I always thought that there
ought to be a game show called Name that Cripple. It would surely become a craze
that would sweep the nation.
All we’d have to do is line up three wheelchair cripples right next to each other on a street corner somewhere. The three cripples would be of the same age and race and gender and all so they’d all look pretty much alike. But one of the cripples would have something like muscular dystrophy and the second would have something completely different like cerebral palsy and the third one would be your standard quadriplegic from a spinal cord injury.
The emcee would
stop random passersby who are verts
(which is what I call people who walk because it’s short for vertical). And if
a vert agrees to play Name that Cripple, the
emcee gives them three blank cardboard
placards and a marking pen.

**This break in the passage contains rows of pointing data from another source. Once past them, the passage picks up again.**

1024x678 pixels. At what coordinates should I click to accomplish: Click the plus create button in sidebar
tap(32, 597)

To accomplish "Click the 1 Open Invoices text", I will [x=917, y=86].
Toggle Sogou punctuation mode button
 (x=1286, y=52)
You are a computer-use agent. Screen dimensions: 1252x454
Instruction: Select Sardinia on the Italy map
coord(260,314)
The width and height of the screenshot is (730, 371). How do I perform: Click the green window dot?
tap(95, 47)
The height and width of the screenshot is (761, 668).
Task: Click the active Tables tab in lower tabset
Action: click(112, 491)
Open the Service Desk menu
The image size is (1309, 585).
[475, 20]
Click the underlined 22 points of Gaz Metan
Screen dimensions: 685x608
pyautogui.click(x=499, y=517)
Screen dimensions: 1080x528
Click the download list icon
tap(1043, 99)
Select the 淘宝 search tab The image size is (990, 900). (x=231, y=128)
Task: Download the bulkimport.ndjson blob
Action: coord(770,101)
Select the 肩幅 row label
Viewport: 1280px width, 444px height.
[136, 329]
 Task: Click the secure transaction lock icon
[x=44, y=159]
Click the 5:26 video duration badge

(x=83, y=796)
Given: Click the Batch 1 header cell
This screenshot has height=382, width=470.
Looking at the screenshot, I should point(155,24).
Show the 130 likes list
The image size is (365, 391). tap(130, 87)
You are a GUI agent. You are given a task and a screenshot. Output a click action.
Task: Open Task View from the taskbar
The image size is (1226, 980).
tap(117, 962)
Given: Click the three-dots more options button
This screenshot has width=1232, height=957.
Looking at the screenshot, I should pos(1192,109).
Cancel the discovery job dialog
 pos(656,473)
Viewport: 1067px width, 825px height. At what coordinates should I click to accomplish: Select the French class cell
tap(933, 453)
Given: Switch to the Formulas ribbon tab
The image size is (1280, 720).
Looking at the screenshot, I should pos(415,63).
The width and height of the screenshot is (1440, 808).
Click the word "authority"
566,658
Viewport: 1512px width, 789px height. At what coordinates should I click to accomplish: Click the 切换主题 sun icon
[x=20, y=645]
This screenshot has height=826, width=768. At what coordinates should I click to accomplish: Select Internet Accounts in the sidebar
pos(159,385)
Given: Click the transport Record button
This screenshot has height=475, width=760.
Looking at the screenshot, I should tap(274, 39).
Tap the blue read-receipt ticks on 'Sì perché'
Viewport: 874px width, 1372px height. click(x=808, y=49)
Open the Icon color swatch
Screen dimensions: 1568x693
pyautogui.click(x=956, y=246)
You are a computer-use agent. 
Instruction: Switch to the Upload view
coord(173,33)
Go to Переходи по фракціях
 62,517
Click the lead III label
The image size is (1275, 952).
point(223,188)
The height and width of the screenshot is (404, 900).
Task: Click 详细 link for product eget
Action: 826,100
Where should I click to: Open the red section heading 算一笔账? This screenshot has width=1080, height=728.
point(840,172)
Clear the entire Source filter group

And each placard
would be attached to a string and the
vert contestant would write something like muscular
dystrophy on the placard and hang it around the neck of whichever one
they thought to be the corresponding
cripple.
And if a
vert contestant gets all three right, they win a valuable prize, such as a lovely new
dining room set from Broyhill. But nobody will
ever get all three right because it never
fails that the average vert on the street can’t tell the difference between a
c.p. cripple and an m.d. cripple and a quad. They can’t tell the
cripples apart without a scorecard.
This always baffles me
because if I played Name that Cripple I’d
be the grand champion. I can identify a cripple’s genre from a mile away. If I
was looking down from a helicopter on a field of cripples, I
could rattle off in no time which one
was which. I think the
differences between us are bloody obvious.
But that’s probably
because I’ve spent so many years hanging around with such a wide variety of
cripples that I’ve developed a keen eye. I don’t think I can say
the same about anything else. If I was looking down from a helicopter on a
field of cows, for example, they would all just look like a bunch of cows to
me.
But when it comes to
cripples, I can look at a parking lot full of empty cars and tell you which car
belongs to a cripple and which one doesn’t. Like for instance, if it’s a fancy
sports car, it’s probably not a cripple car. I never see cripples driving or
even riding around in fancy sports cars, probably because doing so is too much
of a pain in the ass, what with the bucket seats and all. Or maybe it’s because
fancy sports cars are too expensive for most cripples.